◆ **ASSIGNMENT**
In the entries that follow, find the line containing "Where should I" and the line containing "Task: Click the 87R size cell", then retype exactly the lines from the first through the second, pictures excluded.

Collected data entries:
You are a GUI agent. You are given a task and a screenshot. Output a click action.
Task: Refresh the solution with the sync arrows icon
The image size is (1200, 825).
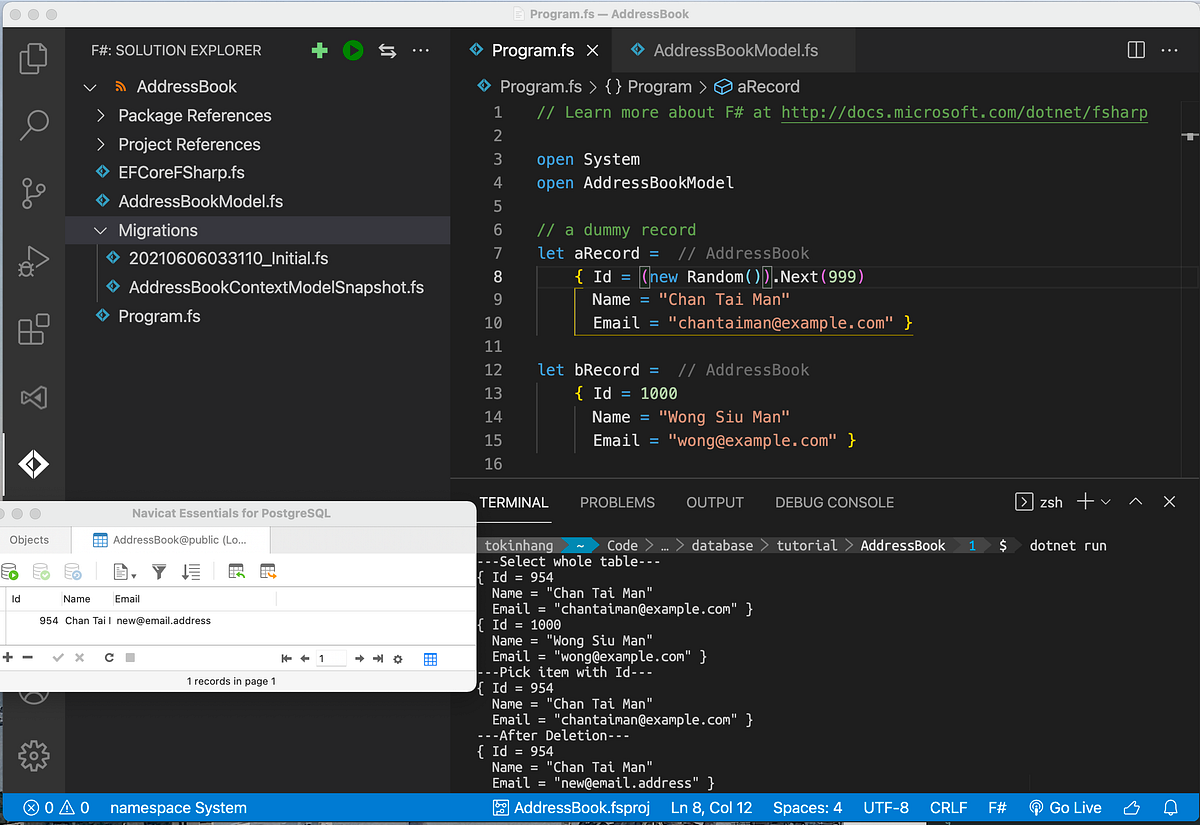387,50
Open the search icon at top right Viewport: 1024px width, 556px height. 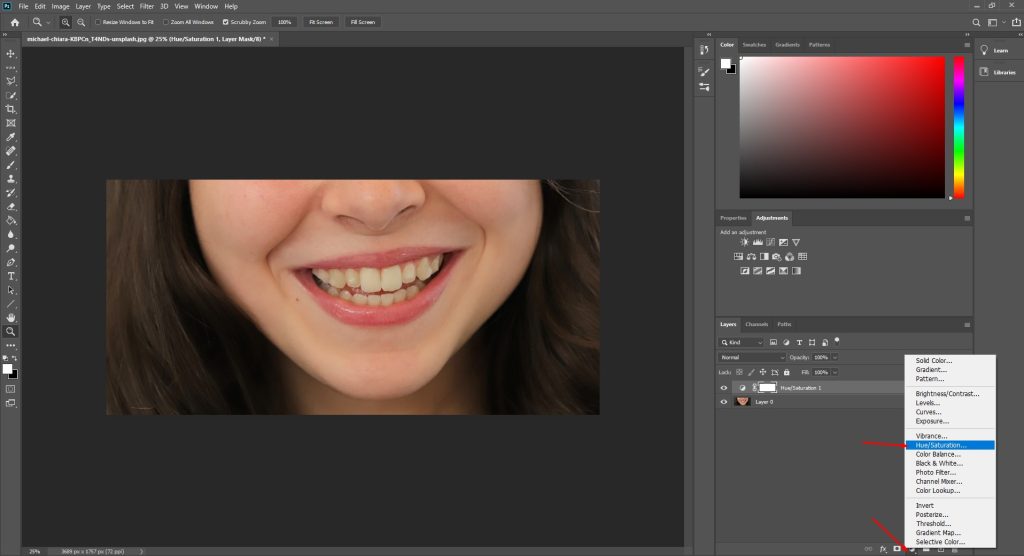975,21
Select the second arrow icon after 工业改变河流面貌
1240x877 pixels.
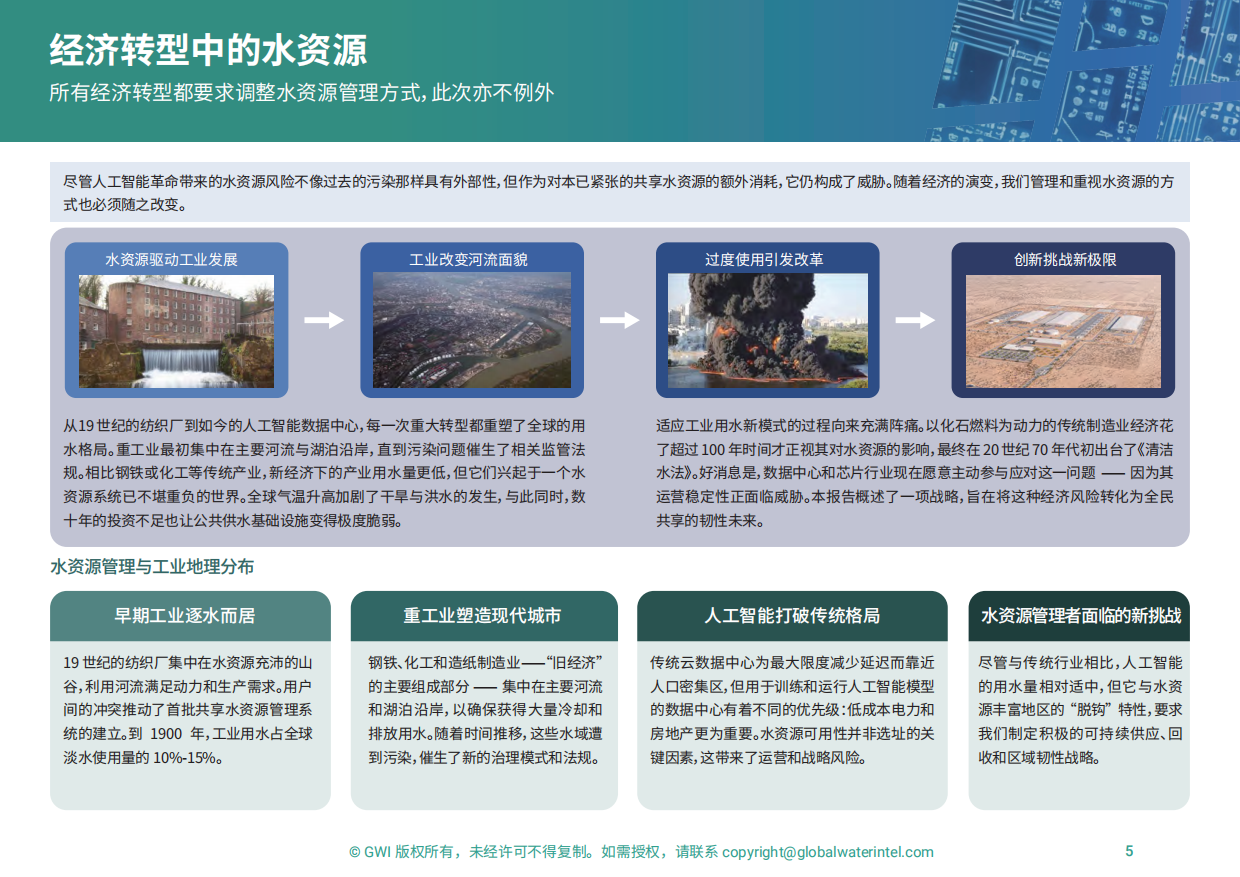618,320

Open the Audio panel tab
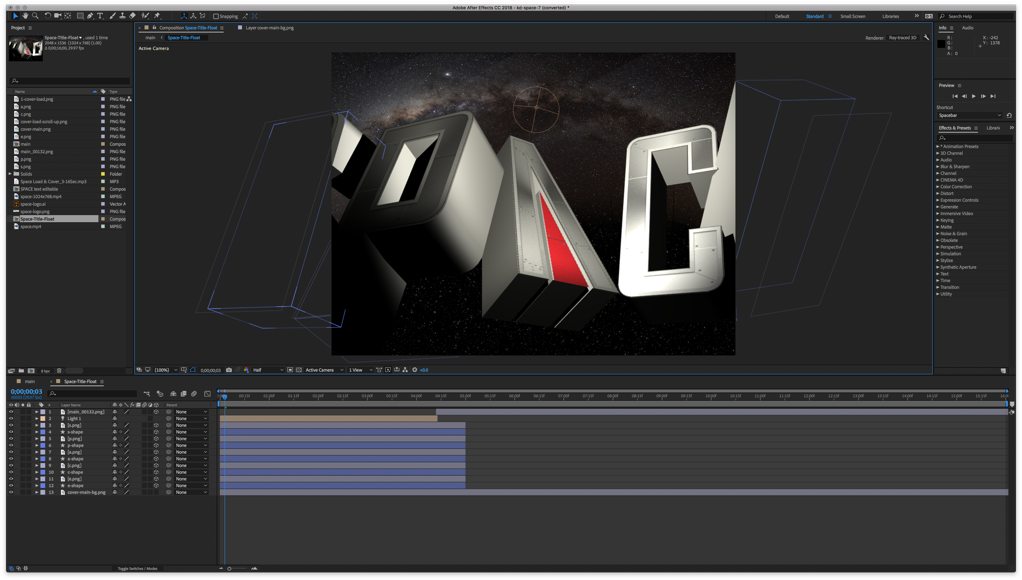(x=967, y=28)
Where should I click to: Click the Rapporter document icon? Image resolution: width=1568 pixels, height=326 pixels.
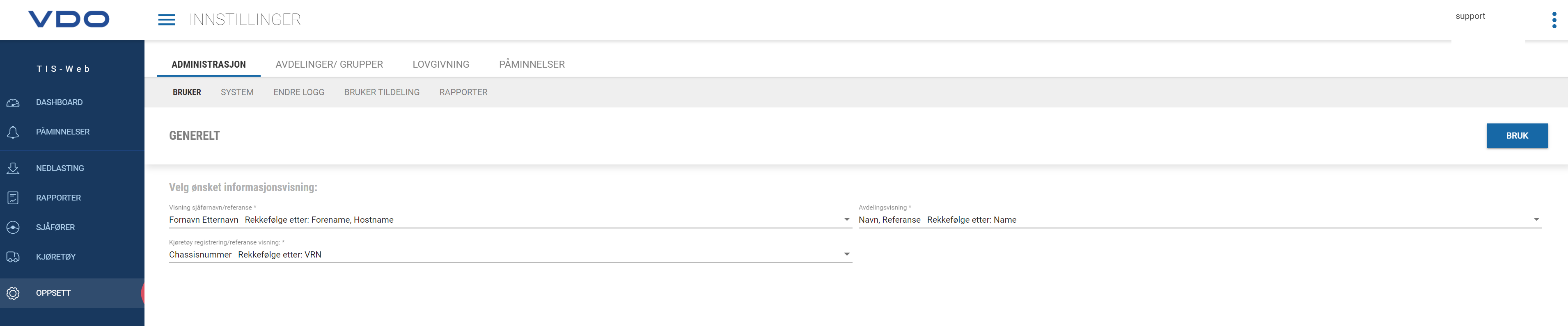coord(13,198)
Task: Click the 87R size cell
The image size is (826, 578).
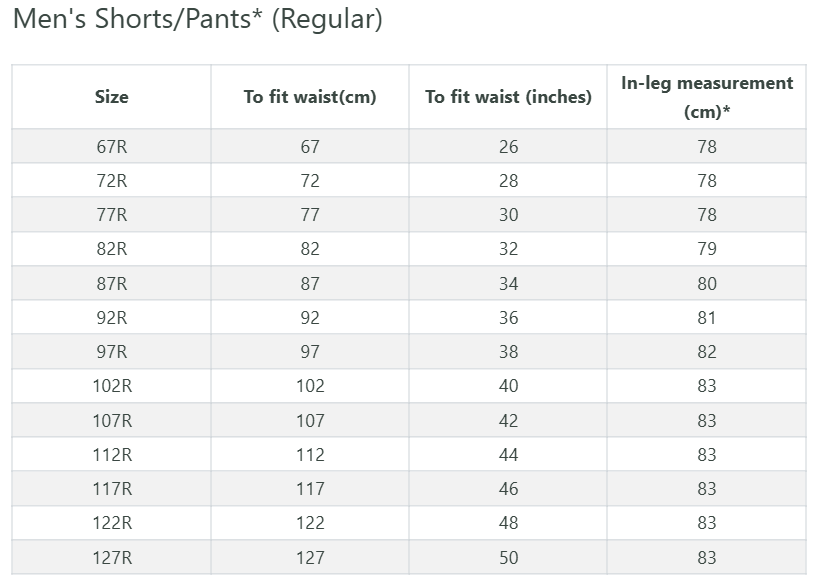Action: coord(112,284)
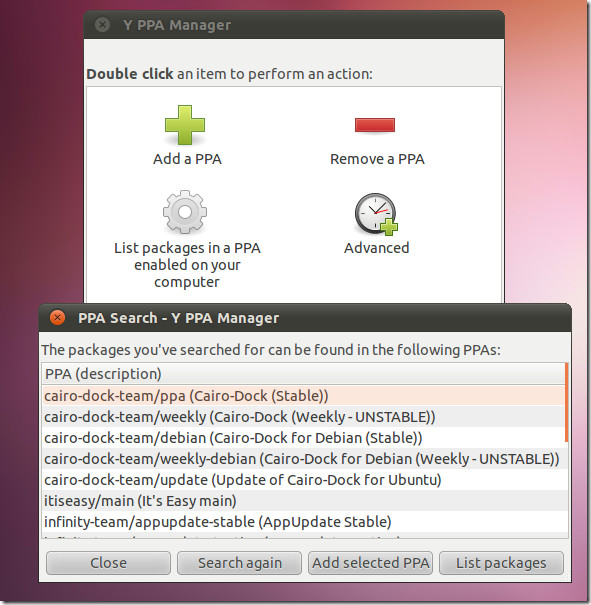Click the Remove a PPA label
This screenshot has width=591, height=605.
pos(377,159)
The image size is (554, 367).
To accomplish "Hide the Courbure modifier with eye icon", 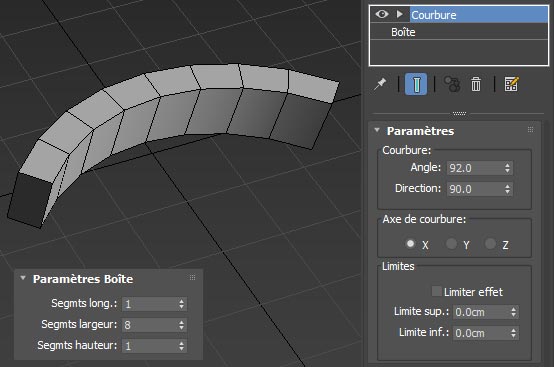I will click(x=382, y=14).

◆ **ANSWER TO THIS PROBLEM**
Where should I click to: Click the Rapporter document icon? Image resolution: width=1568 pixels, height=326 pixels.
coord(13,198)
Task: Click the 87R size cell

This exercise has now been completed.